Observing this hive has been very informative, since it sets a benchmark for future hives that will be exposed to more common practices of beekeeping. By comparing the two, we will learn if this interaction is a stresser. 
Also, any knowledge that contributes to the conservation of the American honey Bee is note-worthy. 
A second hive is being installed this week. The new hive will share the same physical attributes as the first, and will be chemical-free. It will, however, be internally inspected from Spring to Fall, and honey will be removed. 
Alpha hive has never received any supplemental feeding, but only 3 frames of honey have been removed in 3 years.

Research projects begin with an idea and questions. or "Theories" as you call them. Since we have no agenda except the preservation of bees without the use of chemicals, we often as not, disprove our own ideas. But since learning is our goal, we don't mind being wrong.

By observing this hive, we have learned that bees can in fact, survive without our assistance in this area. Environment plays such an important role in the study of bees, that we would not assume these results would be the same
elsewhere. But the findings are still quite encouraging.


----------



## Solomon Parker (Dec 21, 2002)

Please forgive my terseness. I am always on the lookout for ways to educate and assist new beekeepers in the treatment free arts and sciences. Putting bees in a hive and leaving them is exactly what I don't want them doing.


----------



## gunter62 (Feb 13, 2011)

"any knowledge that contributes to the conservation of the American honey Bee is note-worthy. "

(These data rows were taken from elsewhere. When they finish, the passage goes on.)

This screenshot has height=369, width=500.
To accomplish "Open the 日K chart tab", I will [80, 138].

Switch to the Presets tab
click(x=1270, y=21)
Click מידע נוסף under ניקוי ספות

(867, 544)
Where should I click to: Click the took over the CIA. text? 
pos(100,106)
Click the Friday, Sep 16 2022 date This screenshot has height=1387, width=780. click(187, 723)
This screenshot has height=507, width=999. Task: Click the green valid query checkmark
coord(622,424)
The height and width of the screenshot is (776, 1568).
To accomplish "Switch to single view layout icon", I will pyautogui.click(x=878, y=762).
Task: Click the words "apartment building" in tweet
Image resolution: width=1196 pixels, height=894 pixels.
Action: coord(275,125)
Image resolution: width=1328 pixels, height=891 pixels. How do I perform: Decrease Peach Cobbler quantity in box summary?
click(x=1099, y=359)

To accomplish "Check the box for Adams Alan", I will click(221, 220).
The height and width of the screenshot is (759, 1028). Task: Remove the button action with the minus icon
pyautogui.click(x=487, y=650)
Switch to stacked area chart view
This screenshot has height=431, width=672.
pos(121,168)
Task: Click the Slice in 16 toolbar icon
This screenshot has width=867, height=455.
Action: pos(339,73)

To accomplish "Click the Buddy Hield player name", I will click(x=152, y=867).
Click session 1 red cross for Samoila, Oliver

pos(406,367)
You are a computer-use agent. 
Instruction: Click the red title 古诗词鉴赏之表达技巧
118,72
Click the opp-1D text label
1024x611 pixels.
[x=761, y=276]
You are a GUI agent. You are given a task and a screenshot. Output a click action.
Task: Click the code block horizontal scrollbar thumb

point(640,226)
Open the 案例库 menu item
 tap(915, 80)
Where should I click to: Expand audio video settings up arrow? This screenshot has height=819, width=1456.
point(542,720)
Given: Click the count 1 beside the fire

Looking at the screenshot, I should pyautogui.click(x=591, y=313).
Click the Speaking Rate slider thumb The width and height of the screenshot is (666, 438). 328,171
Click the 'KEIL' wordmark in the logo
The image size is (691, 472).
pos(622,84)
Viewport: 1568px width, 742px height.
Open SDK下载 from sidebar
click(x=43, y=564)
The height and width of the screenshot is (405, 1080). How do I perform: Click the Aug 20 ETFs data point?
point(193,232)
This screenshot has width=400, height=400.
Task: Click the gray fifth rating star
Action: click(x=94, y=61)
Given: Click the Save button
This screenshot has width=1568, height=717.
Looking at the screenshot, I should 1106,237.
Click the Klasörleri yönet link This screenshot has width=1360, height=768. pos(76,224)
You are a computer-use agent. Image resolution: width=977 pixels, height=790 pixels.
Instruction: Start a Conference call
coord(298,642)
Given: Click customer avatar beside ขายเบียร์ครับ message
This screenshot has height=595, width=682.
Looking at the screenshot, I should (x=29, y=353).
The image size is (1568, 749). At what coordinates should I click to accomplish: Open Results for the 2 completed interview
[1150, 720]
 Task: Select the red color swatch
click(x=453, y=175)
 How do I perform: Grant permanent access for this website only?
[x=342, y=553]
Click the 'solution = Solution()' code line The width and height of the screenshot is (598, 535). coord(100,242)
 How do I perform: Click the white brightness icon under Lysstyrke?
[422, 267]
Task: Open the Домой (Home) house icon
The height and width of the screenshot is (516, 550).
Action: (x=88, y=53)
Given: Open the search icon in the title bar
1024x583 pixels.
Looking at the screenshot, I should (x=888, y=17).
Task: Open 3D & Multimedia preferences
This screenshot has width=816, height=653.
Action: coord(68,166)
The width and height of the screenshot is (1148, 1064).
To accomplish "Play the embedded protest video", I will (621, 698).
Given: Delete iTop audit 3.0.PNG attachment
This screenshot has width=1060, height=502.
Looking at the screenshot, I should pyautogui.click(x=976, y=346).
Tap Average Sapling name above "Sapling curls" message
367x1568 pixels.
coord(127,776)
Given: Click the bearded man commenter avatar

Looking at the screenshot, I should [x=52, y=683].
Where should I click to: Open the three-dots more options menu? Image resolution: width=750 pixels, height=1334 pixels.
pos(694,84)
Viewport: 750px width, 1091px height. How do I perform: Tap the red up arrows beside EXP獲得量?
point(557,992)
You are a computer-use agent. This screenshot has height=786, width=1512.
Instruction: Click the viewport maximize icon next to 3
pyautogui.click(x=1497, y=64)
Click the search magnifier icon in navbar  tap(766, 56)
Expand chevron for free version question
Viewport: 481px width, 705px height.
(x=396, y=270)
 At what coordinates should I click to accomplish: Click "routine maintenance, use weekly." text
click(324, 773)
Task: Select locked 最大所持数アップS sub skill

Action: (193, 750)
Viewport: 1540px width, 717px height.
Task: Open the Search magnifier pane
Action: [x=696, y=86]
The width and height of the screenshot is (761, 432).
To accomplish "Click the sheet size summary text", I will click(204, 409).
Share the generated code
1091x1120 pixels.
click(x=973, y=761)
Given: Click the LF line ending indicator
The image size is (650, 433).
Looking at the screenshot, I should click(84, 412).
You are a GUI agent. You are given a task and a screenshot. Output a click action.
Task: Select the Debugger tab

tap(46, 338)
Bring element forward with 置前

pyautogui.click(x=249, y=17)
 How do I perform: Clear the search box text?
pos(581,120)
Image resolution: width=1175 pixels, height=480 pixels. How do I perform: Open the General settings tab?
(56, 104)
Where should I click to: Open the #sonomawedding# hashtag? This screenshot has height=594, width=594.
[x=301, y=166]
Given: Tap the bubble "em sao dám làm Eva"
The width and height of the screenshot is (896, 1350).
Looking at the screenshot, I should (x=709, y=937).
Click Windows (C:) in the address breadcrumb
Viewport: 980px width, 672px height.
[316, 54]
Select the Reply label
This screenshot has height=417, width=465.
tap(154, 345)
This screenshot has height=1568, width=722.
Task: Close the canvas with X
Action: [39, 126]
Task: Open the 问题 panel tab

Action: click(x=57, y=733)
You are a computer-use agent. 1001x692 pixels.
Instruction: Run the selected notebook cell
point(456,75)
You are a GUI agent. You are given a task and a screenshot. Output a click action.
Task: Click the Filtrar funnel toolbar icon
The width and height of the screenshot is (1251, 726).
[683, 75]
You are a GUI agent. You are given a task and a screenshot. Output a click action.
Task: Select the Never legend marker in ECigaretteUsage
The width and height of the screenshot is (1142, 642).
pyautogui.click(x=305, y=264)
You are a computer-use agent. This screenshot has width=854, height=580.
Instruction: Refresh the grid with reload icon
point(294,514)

I didn't know there were any "American" honey bees.


----------



## Oldtimer (Jul 4, 2010)

Ha, good thread. 

Sol, this thread can be a learning experience for you, I think you view these guys, in a similar way commercial beekeepers view TF hobbyists. Idealism is the driver.

Eyeonyou, I'm an ex commercial beekeeper, my beekeeping methods are probably at the other end of the spectrum to what you are doing. However I enjoyed your website and found it refreshing someone cares enough to do what you are doing for the many species you are providing habitat for.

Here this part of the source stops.